When the king turned to him once more, anger darkened his gaze.
‘I should not have come with you. My place is down there, with them, to live or die each day.’
‘And to do it again, over and over, without end or purpose?’ Taeshin said in frustration. ‘This is not heaven, Majesty. It must be hell, it must be. You can see that, can’t you?’
The king was very still, watching his regiments scattered and broken. The slaughter would have been appalling in life. The other king rode the grey waste, up and down, up and down.
‘The battle is lost,’ the king said, despairing.
‘Then win it tomorrow, when you do it all again!’ Taeshin snapped. ‘But call back the men who escaped first. Call back the ones who took my life from me and put me here. Do as you said you would, if you remember anything of honour in this place.’
Gabriel brushed dust from his coat, gun smoke drifting like fog around him. The armoured warrior had gone down hard under his blows and Gabriel had staggered away, desperate to save Thomas. He shook his head. He did not know if Thomas lived. He did not even know how many men he had killed that night. It was strange how Darien differed in so many ways from Shiang. In the royal precinct, he’d slaughtered Mazer swordsmen and royal guards, spattering himself with blood until he left red footprints on the marble. Yet in the end, as he’d taken the royal sword and sat the throne, the rest of them had surrendered. The city had fallen into line in days, without rebellions or riots.
It seemed the lords of Darien were more stubborn, or perhaps it was simply that he had not gone straight for the king. Symbols mattered, Gabriel thought with disgust. Once more he was covered in fluids and filth, with dust and pieces of flesh stuck to his face. If he and the others had not been challenged at the gate, perhaps they would have made their way to the royal estate and cut just one head from the wolf.
He snarled, sending flames sputtering in a ring around him to force the soldiers back.
‘How many more of you need to die?’ he snarled at them. ‘I swear, if you …’
‘Taeshin?’ he heard.
He knew the voice in an instant, of course. Something in him leaped closer to the surface, terrified to have Marias appear in that place of savagery. He had not mastered the shield of air and he could only stare as she walked towards him with the Fool at her side.

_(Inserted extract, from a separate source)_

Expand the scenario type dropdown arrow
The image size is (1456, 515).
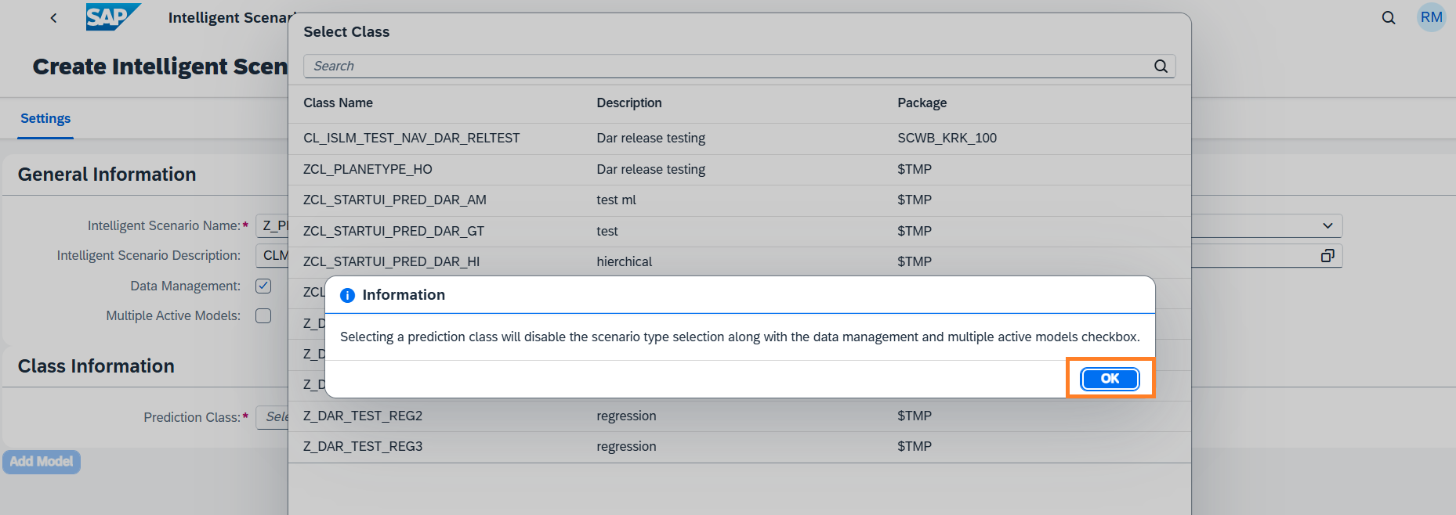(1327, 225)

‘Go back!’ he shouted, though it was not his own voice. Gabriel roared, trying to clear his throat of the one who had made words come. He would not share this body, not after all he had done to keep it. The Bracken Stone pulsed on his skin and he drew more from it, goosebumps rising all along his arms.
‘Marias! Go back! Before you get yourself killed!’ Taeshin shouted suddenly.

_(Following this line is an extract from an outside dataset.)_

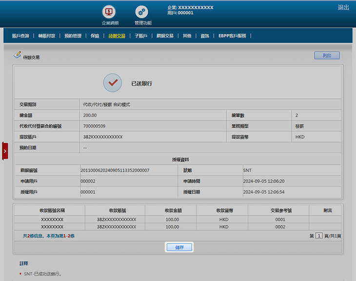Open the EBPP客戶服務 menu
356x281 pixels.
click(232, 36)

The king tilted his head and looked at him in confusion. A breeze began to blow and the king almost staggered as he realised he had never known one before, not in that place. He waited until Taeshin’s focus seemed to return and rest on him.
‘You are bound to the world, still,’ the king said, in wonder.
‘Then send me home,’ Taeshin pleaded. He could feel the night air of Darien, cold on his face. He could hear the crackle of gunfire and smell burned powder as some part of the world he had known drifted into the grey land. The king smelled it too, filling his lungs. After so long without, even that bitterness was intoxicating.
‘If I could, son, I swear I would,’ the king said. ‘But can you see? The link is getting weaker, even now. This is a place of death. If some part of you still lives, I do not think it can survive for much longer.’
‘But I can feel the cold air! I can smell burning!’ Taeshin said. ‘Please. I am just a word away from going home.’
The king shook his head.
‘Stars burn bright in their last moments. Close your eyes and reach out, Taeshin. Perhaps she will hear you say goodbye.’
Taeshin stepped forward and wrapped his hand over the lip of the king’s breastplate, drawing him in. He spoke in a low growl, his temper surging in the air of Darien that swirled around them both.
‘Call them,’ he said. ‘Gabriel and Sanjin. They are your men. You are responsible. Call … them back.’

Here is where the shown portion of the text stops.